### TASK MATERIAL
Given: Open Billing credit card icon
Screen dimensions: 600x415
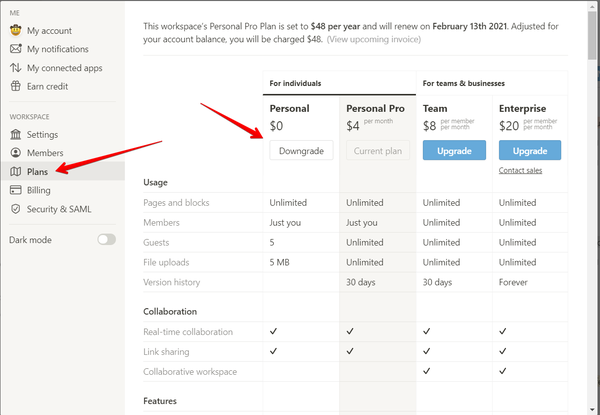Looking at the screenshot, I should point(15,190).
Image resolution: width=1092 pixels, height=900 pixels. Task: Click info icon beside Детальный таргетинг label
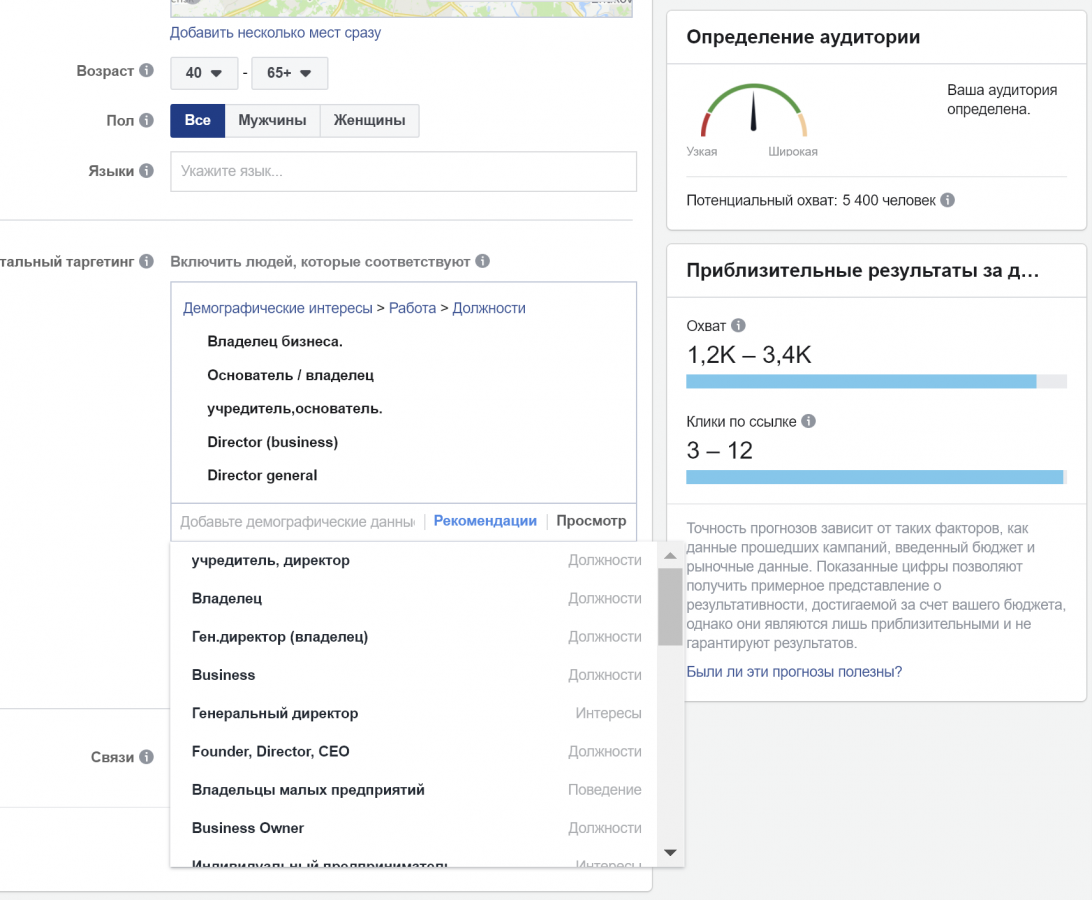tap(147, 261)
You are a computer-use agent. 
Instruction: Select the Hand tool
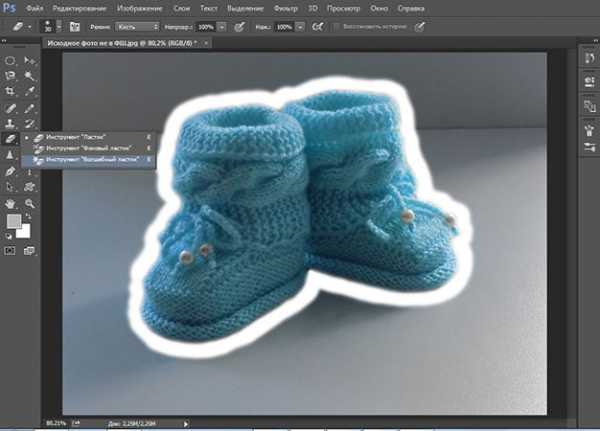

### YOUR TASK
Your copy should match the material above exactly, minus its pictures.

### SOLUTION BELOW
Given: Open Billing credit card icon
Screen dimensions: 600x415
Looking at the screenshot, I should point(15,190).
Image resolution: width=1092 pixels, height=900 pixels. Task: Click info icon beside Детальный таргетинг label
tap(147, 261)
You are a computer-use agent. 
Instruction: Select the Hand tool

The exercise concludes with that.